What is required. Output the lines of the entries below beginning at the one with "Image resolution: width=200" and ending with the last, exactly as written and without pictures.

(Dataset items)

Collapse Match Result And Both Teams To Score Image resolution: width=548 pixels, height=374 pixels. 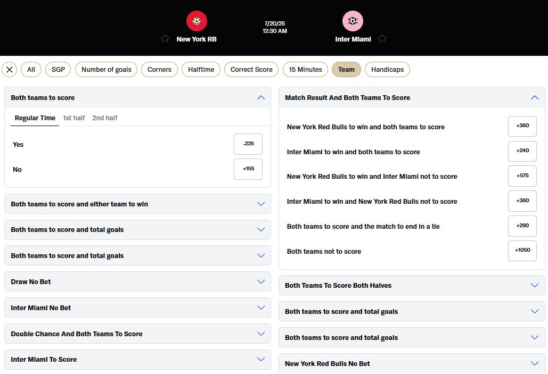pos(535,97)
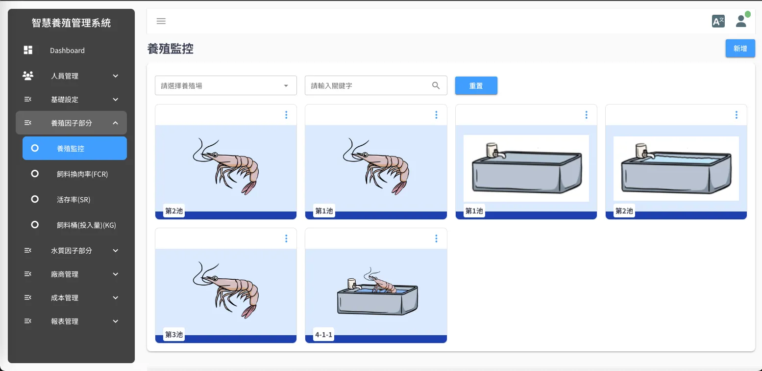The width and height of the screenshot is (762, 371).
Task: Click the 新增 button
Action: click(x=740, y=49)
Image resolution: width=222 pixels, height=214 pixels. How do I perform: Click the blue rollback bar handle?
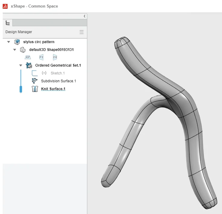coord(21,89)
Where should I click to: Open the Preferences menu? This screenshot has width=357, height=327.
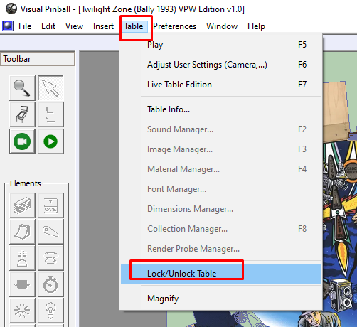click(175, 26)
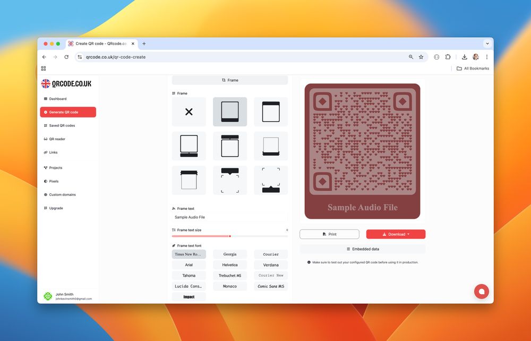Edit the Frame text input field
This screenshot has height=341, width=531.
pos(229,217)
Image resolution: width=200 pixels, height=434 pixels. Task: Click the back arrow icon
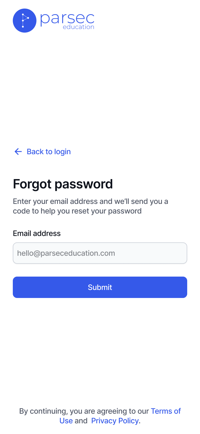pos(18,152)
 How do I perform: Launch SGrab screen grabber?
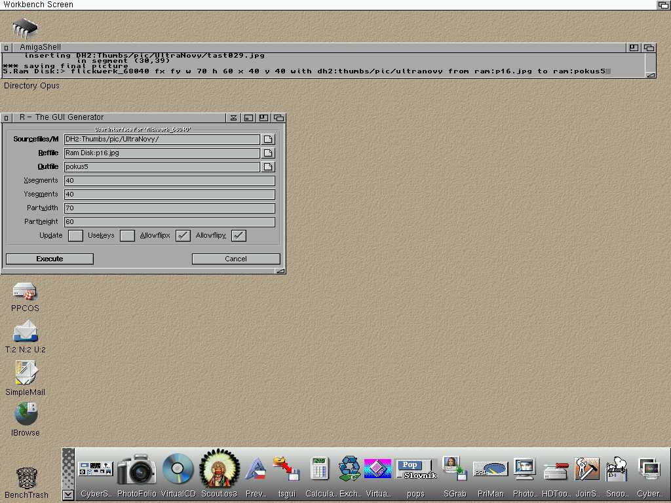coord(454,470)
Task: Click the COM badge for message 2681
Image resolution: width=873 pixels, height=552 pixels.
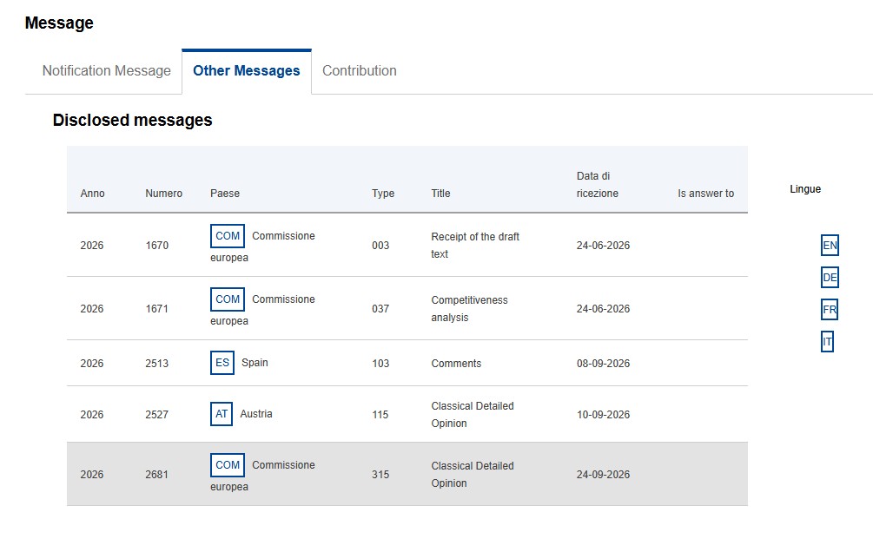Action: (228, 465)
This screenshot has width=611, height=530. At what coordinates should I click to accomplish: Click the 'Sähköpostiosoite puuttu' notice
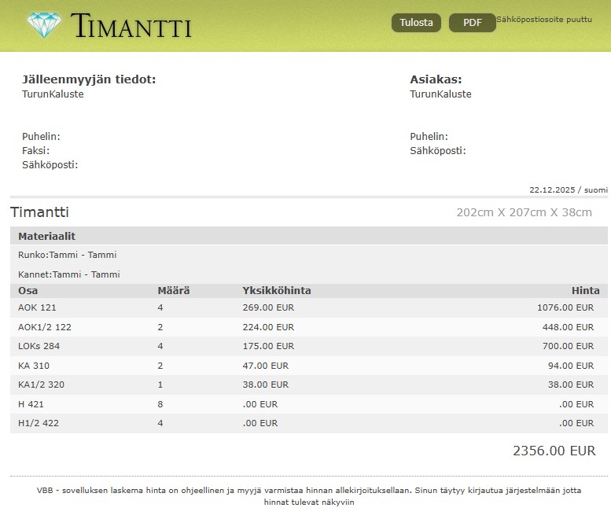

Written solution.
Image resolution: width=200 pixels, height=434 pixels. Task: Click the back arrow icon
pos(18,152)
 How do I perform: Launch SGrab screen grabber?
coord(454,470)
Task: Click the COM badge for message 2681
Image resolution: width=873 pixels, height=552 pixels.
Action: (228, 465)
This screenshot has width=611, height=530. At what coordinates should I click to accomplish: Click the 'Sähköpostiosoite puuttu' notice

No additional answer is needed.